It would be a world that Cretaceous dinosaurs would still be comfortable in.” Carnivorous dinosaur researcher Tom Holtz at the University of Maryland in College Park, US, agrees there would have been some extinctions 66 million years ago anyway, due to eruptions and massive lava flows at the Deccan Traps in India – but he says “there’s nothing otherwise, once you’re into the Palaeocene and Eocene, that would have affected general dinosaur biology. Other experts take a very different view.
Animal age 66 died movie#
Why movie dinosaurs are nothing like the real thing.Dinosaur asteroid hit ‘worst possible place’.He is an author of a 2016 paper suggesting dinosaurs were slower than mammals at replacing extinct species. “They had just about held their own to the end of the Cretaceous, but we know that mammals were diversifying… dinosaurs had already been declining for 40 million years.” Benton believes mammals would still have replaced the dinosaurs.

“I take a slightly unorthodox view that dinosaurs were doomed anyway because of cooling climates,” says Mike Benton, a palaeontologist at the University of Bristol in the UK. Some researchers argue that, even without the asteroid, the reign of the dinosaurs may already have been ending. Would dinosaurs be here today? What new dinosaurs might have appeared? Would dinosaurs have developed human-like intelligence? Would mammals have remained in the shadows? Would humans have evolved and – as depicted in Disney’s 2015 film The Good Dinosaur – found a way to survive alongside them?
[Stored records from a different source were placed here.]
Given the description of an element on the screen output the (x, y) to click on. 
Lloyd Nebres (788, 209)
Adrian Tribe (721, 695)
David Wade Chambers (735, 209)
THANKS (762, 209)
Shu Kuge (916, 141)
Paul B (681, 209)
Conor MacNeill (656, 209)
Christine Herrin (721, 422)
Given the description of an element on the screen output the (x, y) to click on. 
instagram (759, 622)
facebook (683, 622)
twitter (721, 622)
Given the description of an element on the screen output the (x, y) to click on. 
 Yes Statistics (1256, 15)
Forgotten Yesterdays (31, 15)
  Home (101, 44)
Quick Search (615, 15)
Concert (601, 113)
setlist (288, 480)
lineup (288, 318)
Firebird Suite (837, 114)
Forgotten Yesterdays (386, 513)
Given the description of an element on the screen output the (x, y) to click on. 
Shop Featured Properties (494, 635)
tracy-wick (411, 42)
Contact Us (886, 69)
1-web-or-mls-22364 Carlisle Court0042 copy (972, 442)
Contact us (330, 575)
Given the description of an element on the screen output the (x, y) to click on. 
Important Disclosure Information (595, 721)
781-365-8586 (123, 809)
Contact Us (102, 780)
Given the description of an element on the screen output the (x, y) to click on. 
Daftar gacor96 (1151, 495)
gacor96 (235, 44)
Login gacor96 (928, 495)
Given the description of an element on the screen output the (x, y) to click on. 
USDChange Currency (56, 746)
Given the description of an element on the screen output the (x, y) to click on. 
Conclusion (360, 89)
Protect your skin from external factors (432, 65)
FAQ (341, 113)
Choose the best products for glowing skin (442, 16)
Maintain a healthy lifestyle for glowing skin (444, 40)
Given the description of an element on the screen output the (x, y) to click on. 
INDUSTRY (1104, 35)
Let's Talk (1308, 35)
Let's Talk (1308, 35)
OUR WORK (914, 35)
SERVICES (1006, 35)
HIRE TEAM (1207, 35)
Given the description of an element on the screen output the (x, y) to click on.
Pondering the course of this alternative timeline is an intriguing thought experiment that dinosaur scientists are only too enthusiastic to speculate about. Had that been the case, there would still have been a catastrophe and extinctions, but some larger dinosaurs may have survived. These scientists – including geologist Sean Gulick of the University of Texas – argue that if the asteroid had arrived mere moments earlier or later, rather than hitting the shallow waters of Mexico’s Yucatan Peninsula, it would have plunged into the deep sea of the Pacific or Atlantic oceans, absorbing some of the force and limiting the expulsion of sulphur-rich sediments that choked the atmosphere for the months or years ahead. But what if history had taken a different course? What if the asteroid had missed or arrived a few minutes earlier? That is the scenario suggested by researchers featured in The Day the Dinosaurs Died, a recent BBC documentary.